With all of possible meanings and layers of interpretation, you can see how one gesture can have multiple meanings (e.g., a hand on the shoulder = “excuse me, I need to get through,” “Hey! You’re hot,” ”Hi, friend!”, “Hey, how’re you feeling so far?”, “OMG this DJ is amazing!”, etc…) and a whole array of gestures can have the same meaning (e.g., “Hey, buddy!” = a wave, a hand on the shoulder, an arm over the shoulders, a hug, a kiss on the cheek, a kiss on the lips, a smack on the ass). These complexities leave a lot of room for misunderstanding, and collectively-held touch norms only partially (and vaguely) resolve them.

Sonic Tactility in EDM

EDM events are intensely tactile spaces, as can be seen by the various modes of touch that interviewees use to make sense of tactile interaction. These modes describe a pattern of tactile practices that provide the basis for a vague and loose set of touch norms. These norms—as well as the tactile experience of the dancefloor itself—are rearticulated through music, both thematically and texturally. By “thematically,” I mean that the styles of EDM played at these events make touch a kind of musical theme by emphasizing percussion, using sound samples that index the human body (i.e., sounds that treat the body as an “instrument”), and sometimes by making explicit reference to touch (through lyrics, when applicable). By “texturally,” I mean that the sound of EDM also appeals to our sense of touch: the sonic texture of EDM tracks references touch by employing rich, “granular” samples as well as by layering loops of contrasting sounds in order to create a complex overall texture.

In my dissertation, I give a bunch of examples for this “sonic tactility” in EDM tracks, both thematically and texturally. For my purposes here, I’ll just mention one for each mode of sonic tactility. A good example of a thematic use of touch in an EDM track would be the Martinez remix of Matthew Dear and Seth Troxler‘s 2010 track, “Hurt (Martinez Dark Soul Remix)” (Discogs link):

This track foregrounds touch through two sets of samples: 1) prominent, resonant percussion; and 2) embodied vocal sounds. The bass kick is deep and resonant throughout the track, and it’s quickly filled in with layered mid-range percussion patterns (congas, tom-toms, and other “acoustic” percussion sounds). The embodied vocal sounds come from the voices of Matthew Dear and Seth Troxler, which were “close mic’d” in the original version, that is, recorded with the microphone close to the mouth, which picks up the sounds of the breath, teeth, lips, and tongue. In this remix by Martinez, these intimate body sounds are complemented with other mouth sounds, chopped into fragments and scattered in compressed loops. From the beginning of the track, you can hear gasps, half-muttered words, drawn-out sibilant/fricative consonants (ssss and ffff), and what sounds like a muffled voice asking an upward gliding “Wha?” again and again.

STORED DATA:
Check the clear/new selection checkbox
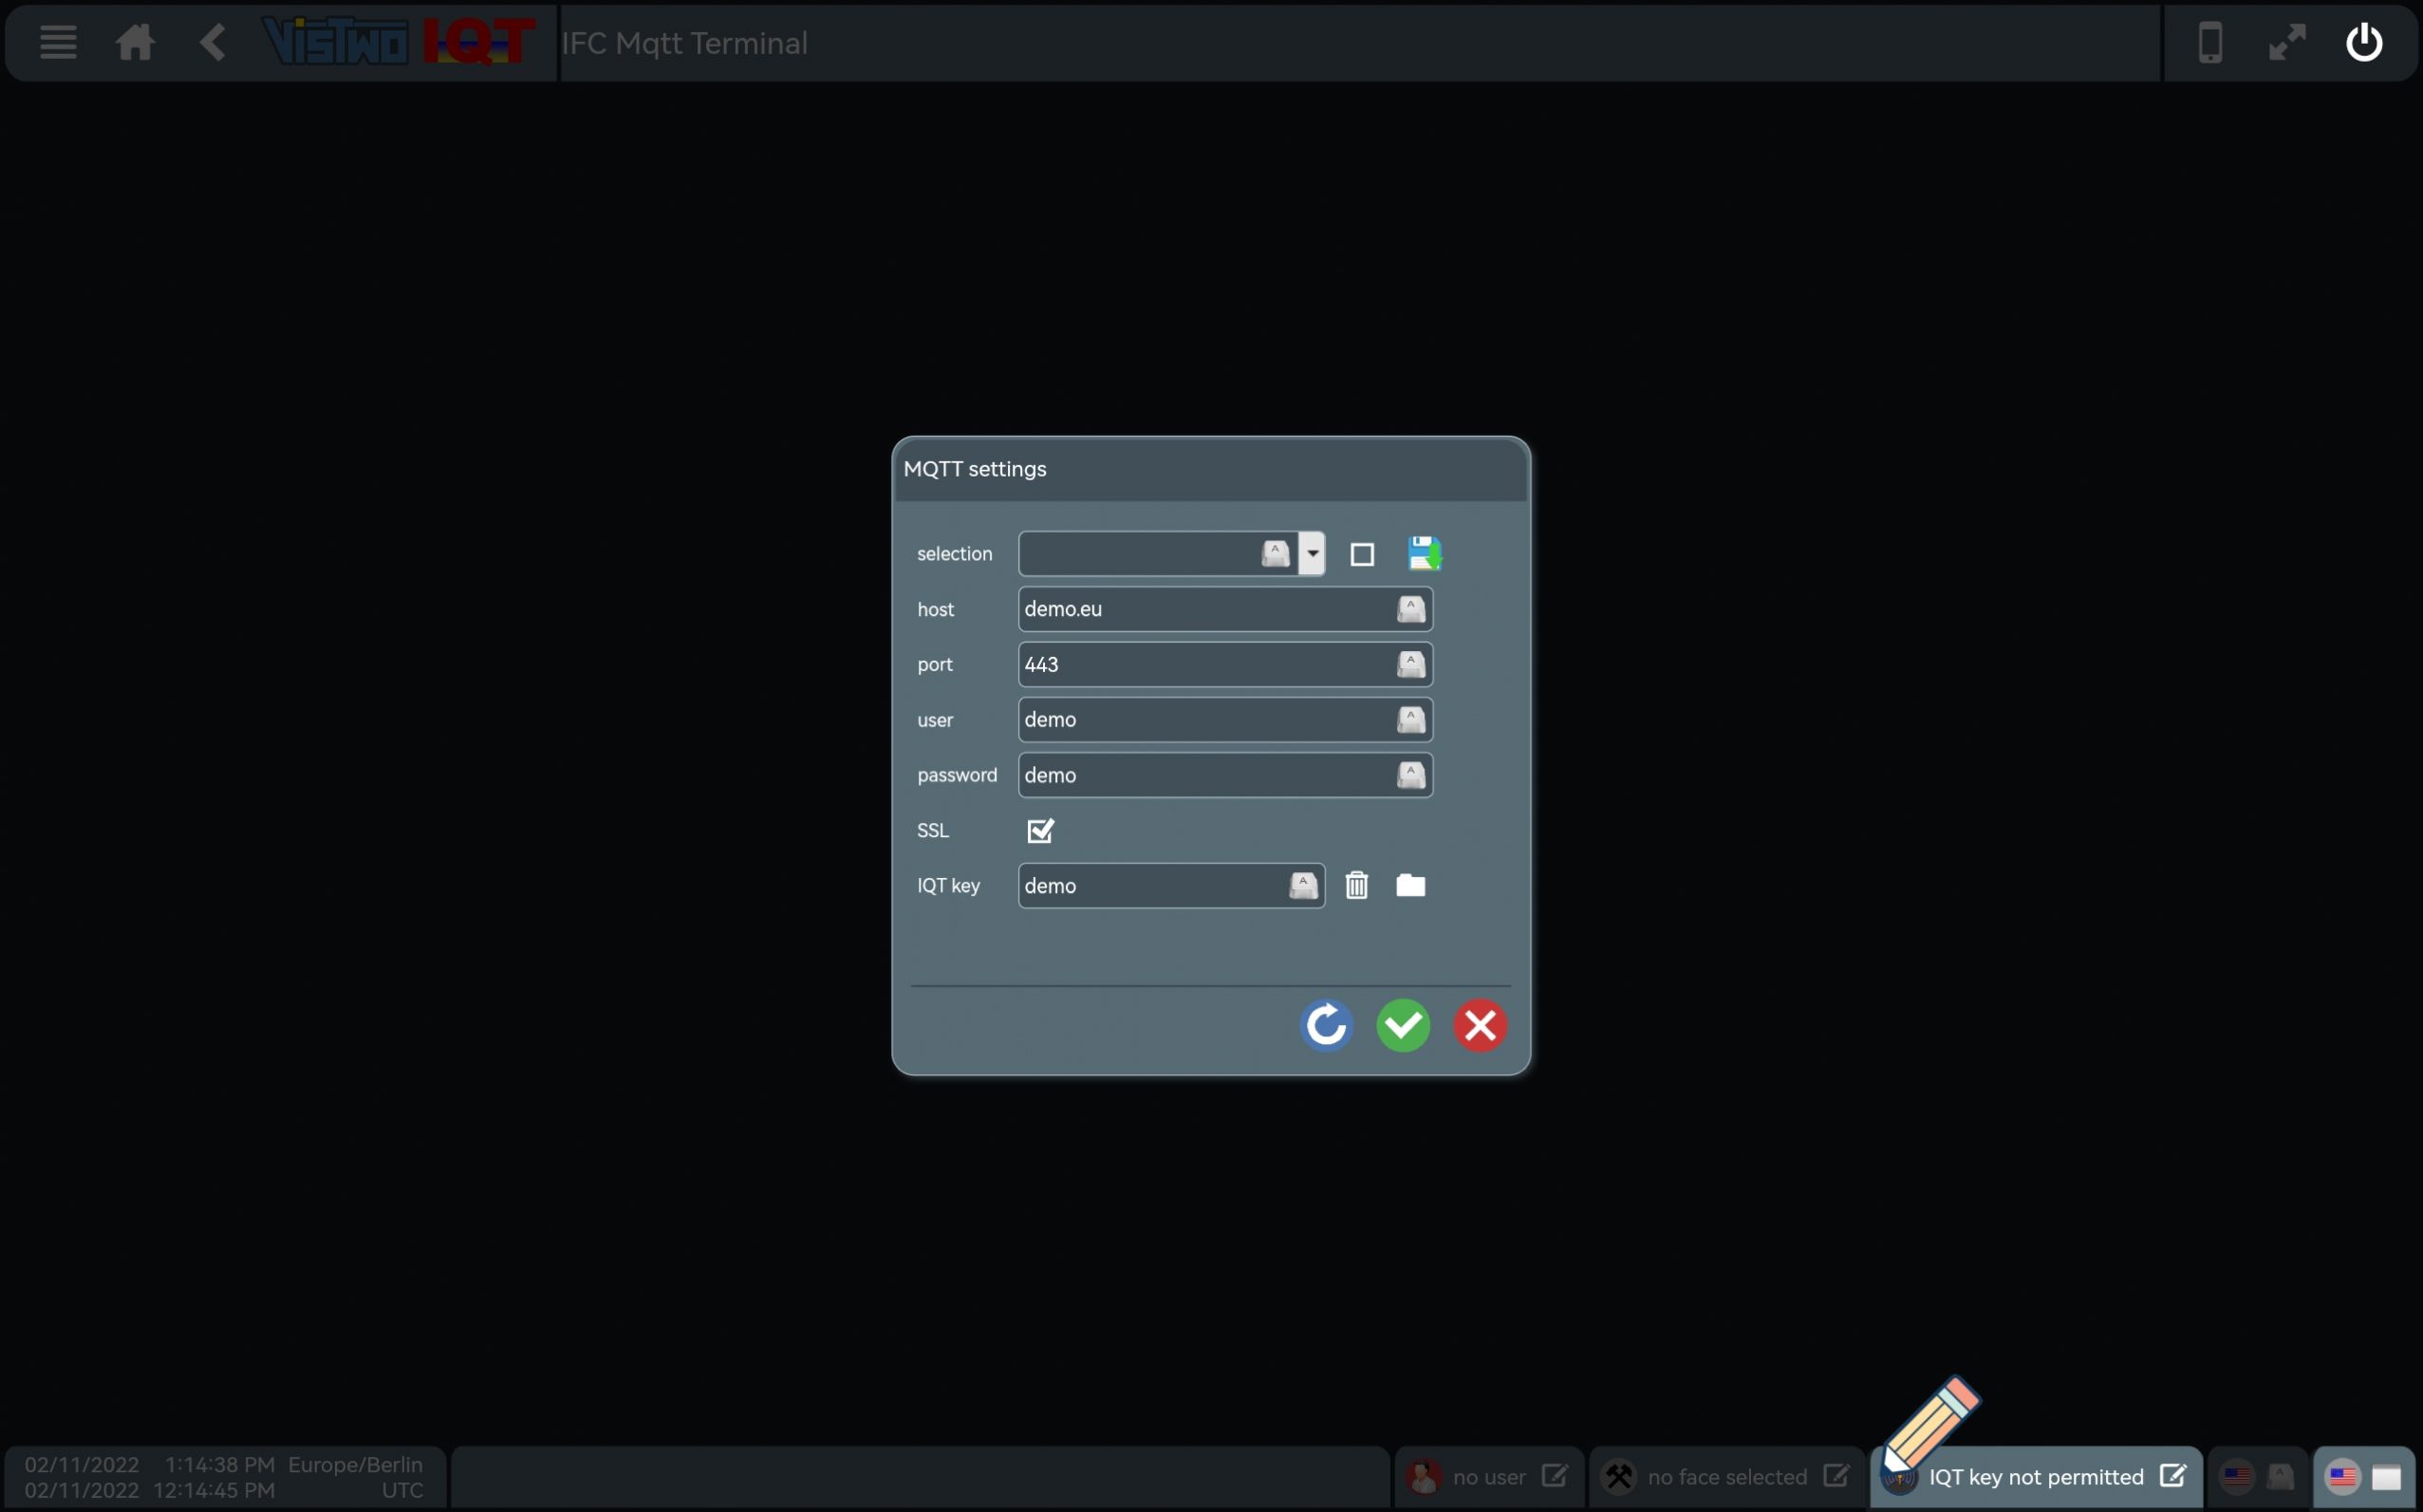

REQUIRED ACTIONS:
• A. From the passage on touch at EDM events, copy out word for word the stretch from "With all of" through "vaguely) resolve them.".
• B. In the passage on touch at EDM events, what does it mean for vocals to be "close mic'd"?

ANSWERS TO THE EXERCISE:
• A.
With all of possible meanings and layers of interpretation, you can see how one gesture can have multiple meanings (e.g., a hand on the shoulder = “excuse me, I need to get through,” “Hey! You’re hot,” ”Hi, friend!”, “Hey, how’re you feeling so far?”, “OMG this DJ is amazing!”, etc…) and a whole array of gestures can have the same meaning (e.g., “Hey, buddy!” = a wave, a hand on the shoulder, an arm over the shoulders, a hug, a kiss on the cheek, a kiss on the lips, a smack on the ass). These complexities leave a lot of room for misunderstanding, and collectively-held touch norms only partially (and vaguely) resolve them.

• B. They were recorded with the microphone close to the mouth, which picks up the sounds of the breath, teeth, lips, and tongue.